Specimen Minimum Volume

Blood: 1 mL; Other specimen type: See Specimen Required

Specimen Stability Information

Specimen Type Temperature Time Special Container
Varies Varies

Clinical Information

Noonan syndrome (NS) is an autosomal dominant disorder of variable expressivity characterized by short stature, congenital heart defects, characteristic facial dysmorphology, unusual chest shape, developmental delay of varying degree, cryptorchidism, and coagulation defects, among other features.

 

Heart defects observed in NS include pulmonary valve stenosis (20%-50%), hypertrophic cardiomyopathy (20%-30%), atrial septal defects (6%-10%), ventricular septal defects (approximately 5%), and patent ductus arteriosus (approximately 3%). Facial features, which tend to change with age, may include hypertelorism, downward-slanting eyes, epicanthal folds, and low-set and posteriorly rotated ears.

 

The incidence of NS is estimated to be between 1 in 1000 and 1 in 2500, although subtle expression in adulthood may cause this number to be an underestimate. NS is genetically heterogeneous, with 4 genes currently associated with the majority of cases: PTPN11, RAF1, SOS1, and KRAS. Variants in other genes on this panel have been associated with a smaller percentage of NS and related phenotypes, including Noonan syndrome with multiple lentigines (formerly known as LEOPARD syndrome), Noonan syndrome with loose anagen hair, cardiofaciocutaneous syndrome, Costello syndrome, Baraitser-Winter syndrome, and Legius syndrome.

Reference Values

An interpretive report will be provided.

Interpretation

All detected variants are evaluated according to American College of Medical Genetics and Genomics recommendations.(1) Variants are classified based on known, predicted, or possible pathogenicity and reported with interpretive comments detailing their potential or known significance.

Clinical Reference

1. Richards S, Aziz N, Bale S, et al. Standards and guidelines for the interpretation of sequence variants: a joint consensus recommendation of the American College of Medical Genetics and Genomics and the Association for Molecular Pathology. Genet Med. 2015;17(5):405-424.

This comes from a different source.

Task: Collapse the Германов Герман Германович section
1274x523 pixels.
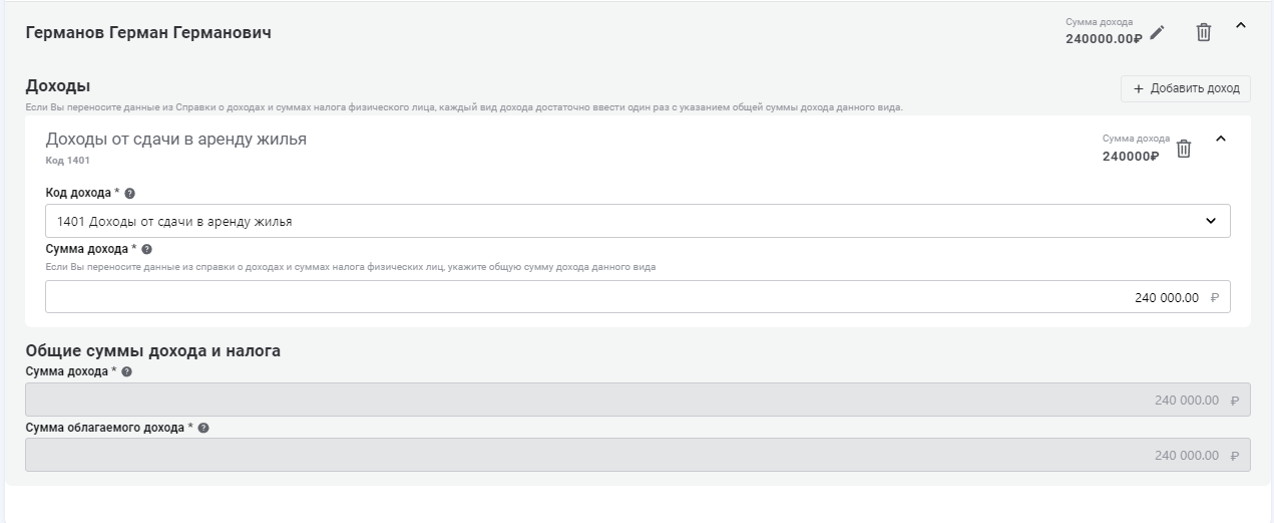Action: 1241,26
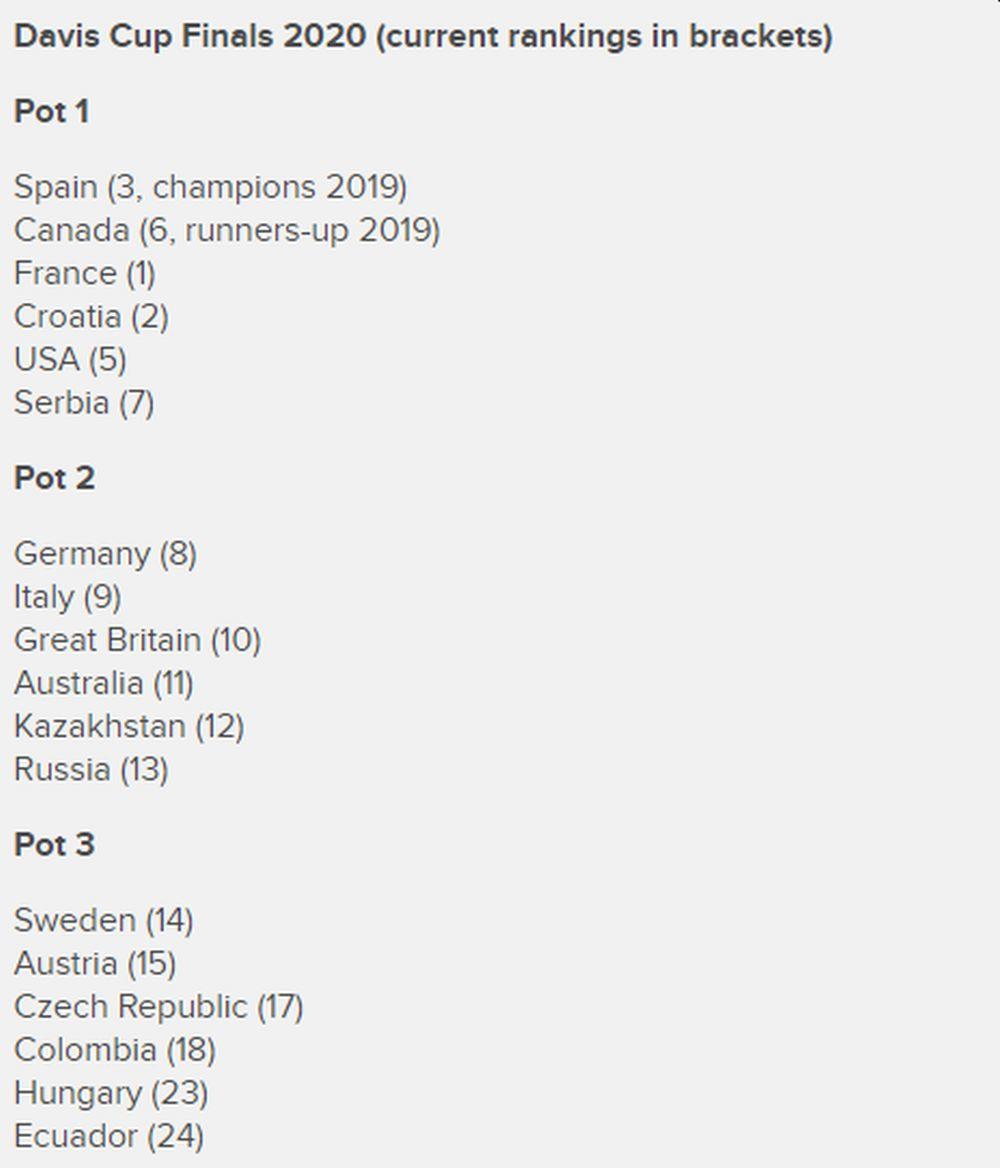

2. Tartaglia M, Gelb BD, Zenker M, et al. Noonan syndrome and clinically related disorders. Best Pract Res Clin Endocrinol Metab. 2011;25(1):161-179

3. Romano AA, Allanson JE, Dahlgren J, et al. Noonan syndrome: clinical features, diagnosis, and management guidelines. Pediatrics. 2010;126(4):746–59

4. Roberts AE. Noonan syndrome. In: Adam MP, Ardinger HH, Pagon RA, et al, eds. GeneReviews [Internet]. University of Washington, 2007. Updated February 17, 2022. Accessed May 7, 2024. Available at www.ncbi.nlm.nih.gov/books/NBK1124/

Day(s) Performed

Varies

Report Available

28 to 42 days

Test Classification

This test was developed and its performance characteristics determined by Mayo Clinic in a manner consistent with CLIA requirements. It has not been cleared or approved by the US Food and Drug Administration.

CPT Code Information

81442

88233-Tissue culture, skin, solid tissue biopsy (if appropriate)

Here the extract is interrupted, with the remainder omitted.